But the question…
Anelize stared down at her ale, watching her reflection in the golden liquid.
Henry cleared his throat, and she caught him shaking his head at the twins.
It was an effort to speak but eventually she forced the words out. “He died on the pyre.”
The table fell silent, and she could feel Aeric watching her closely.
Henry reached across the table and gave her arm a squeeze. “You do not need to tell us anything you do not wish to share, Anya.”
While she never particularly liked reliving that horrible day, these people had allowed her to come into their lives. Help them with their cause which was—should be—just as important to her. They’d saved her life when she’d considered herself all but dead. Now they were helping her.
She could offer this much at the very least.
“Someone reported him when he went out to pay one of his patients a visit. It had been a trap. Watchmen captured himand beat him until I could hardly recognize his face. Then they dragged him and others to the pyre on the field.”
She remembered what it had felt like when Henry had come to tell her the news. The way she’d ran through the streets, ignoring his pleas not to go. The way Henry had held her in his arms to keep her from running over and stopping the horrific sights unfolding beyond the clamoring crowd. The Watchmen and council who had gathered to sentence Vedrans to death. Henry had saved her by keeping her from exposing herself and Enid that day, from forsaking both of their lives as their father burned, yet the pain had remained with her. She remembered the bite of her nails sinking into her palm. The last of his screams carrying into the air filled with smoke and embers. Then nothingness.
“I think that’s enough questions.” Aeric suddenly said, pulling her away from her thoughts of the past. When she glanced up, she watched as he took a drink from his tankard. His expression unreadable as he regarded the twins.
“I’m sorry, we should not have pried,” Idris said from across the table, nudging Adan, who also muttered an apology.
Anelize shook her head. “It’s all right. We’ve all lost someone we care about. It is…inevitable, given the world we live in.”
“The world the king has made us live in,” Adan said as he took a long drink from his tankard. “All when he decided to massacre hundreds upon hundreds of people. Arriving through the cover of night to slit their throats. They showed them, though, and they did not go down without a fight.”
Anelize looked at the harshest of the Bane twins. Like how she imagined she’d looked, there was anger, pain, in Adan’s eyes. Familiar and longstanding.Personal.
Glancing around the table, the twins and Aeric all looked to be around her age, if not a bit older. They must be in the age to have been old enough to remember the attack on the Vedrans. Could it be that they were…

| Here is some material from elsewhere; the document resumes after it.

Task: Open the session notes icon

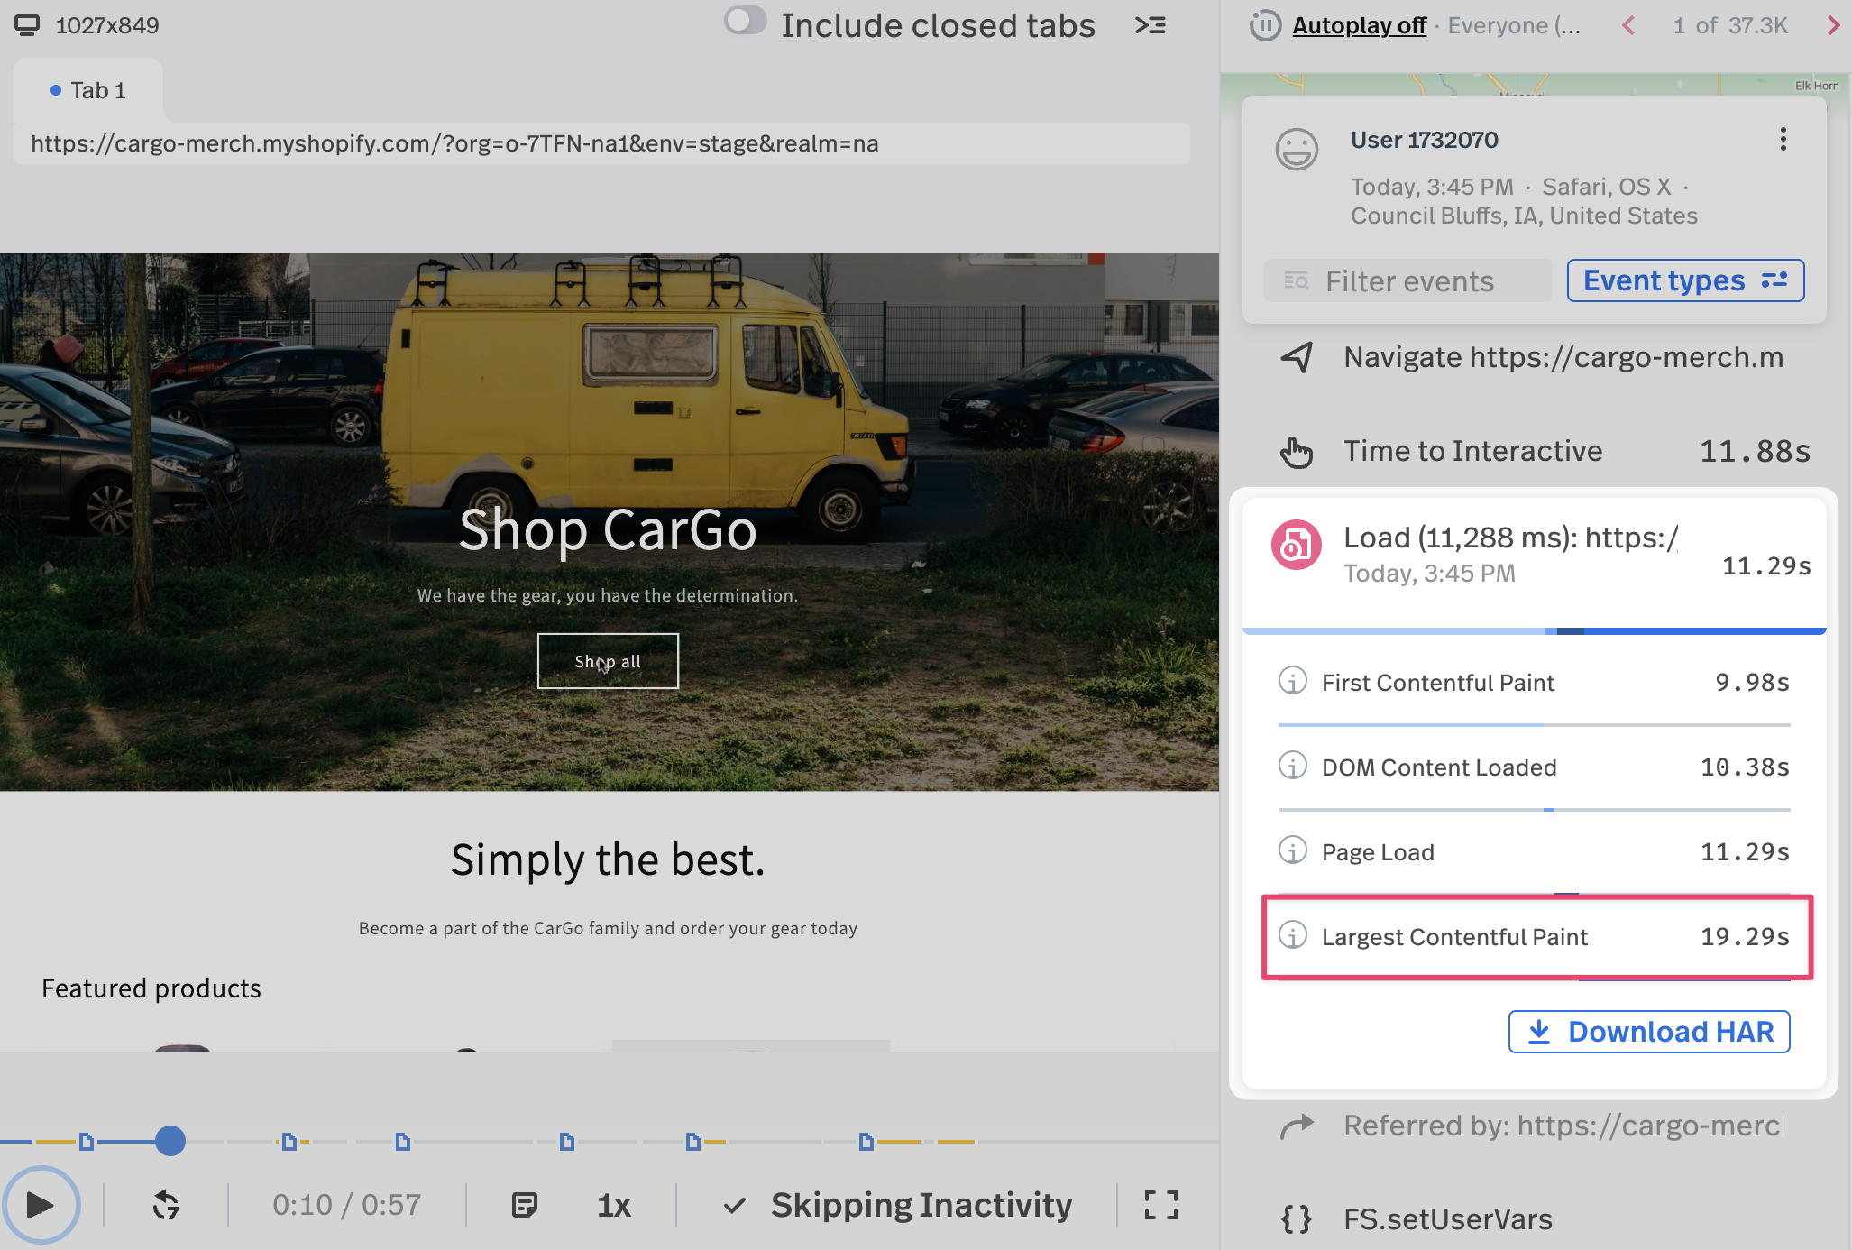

“There were those who survived,” Aeric murmured, as if he had heard her thoughts. A distant look overtaking his gaze as he stared into the flickering flame of the candle on the table, the wax melting down its side and pooling around its holder. “Not easily, and what came next was equally as grueling, but those who managed to escape the Watchmen made their way to the city. Unless Watchmen had them cut their hands to prove they could not conjure, then there was no way of knowing if one was a Vedran by taking one look at them alone. It was relatively easy to hide amongst the beggars and sleep in alleyways to go unnoticed.”
The twins appeared lost in thought as they agreed. The food on their plates going untouched.
How much had they suffered by the hands of the king when they were mere boys themselves? Anelize was uncertain if she wished to know, unable to imagine a boy like Luca running into the dead of night while his family was slaughtered in their home.
“Have you all been together since then?” she asked.
Aeric said, “Not from that very moment. We each went our own paths and somehow, they joined together years later.”
“We met”—Idris chuckled—“after those fucking Watchmen tried to round us up to be tested. Much like you, Anya, we also conjured and managed to escape. Taking a few of the king’s men down in the process. Then, imagine our shock, when we were tracked down to this tavern by some cocky boy who entered as if he owned the place, plopped himself downon one of the stools beside me and asked if he could join us. Adan nearly killed him.”
“Nearly? He was five seconds away from freezing the air in my lungs,” Aeric attested with a grin. “I’ll never forget the shock on his face when he saw me conjure.”
“Singed one of my brows off, he did,” Adan grumbled, and Anelize could see a small scar on the end of one of his brows.
“You didn’t find it alarming that a Watchman was asking to join you? You merely trusted him so easily?” She looked between them curiously.
Idris continued. “Not at all. There were fights, both physical and verbal. Not a day went by where we didn’t try to chase him off whenever he showed up on Henry’s doorstep, asking us to let him join our little group. The rebels were dwindling significantly, and we were all holding on by the skin of our teeth. Henry and Zara gave us all shelter, but they weren’t fighters. With such a bleak past, I doubt anyone thought they could hold their own against the king. But Aeric never gave up, nor did droves of Watchmen show up to take us all.”
His eyes shining with admiration as he looked at Aeric, Henry then said, “You never were one to give up easily. How many days did you show up before we let you in through the door again?”
Aeric crossed his arms as he sat back in his chair.
“Seventy days, give or take.”
“How old were you?” Anelize frowned as she waited for him to answer.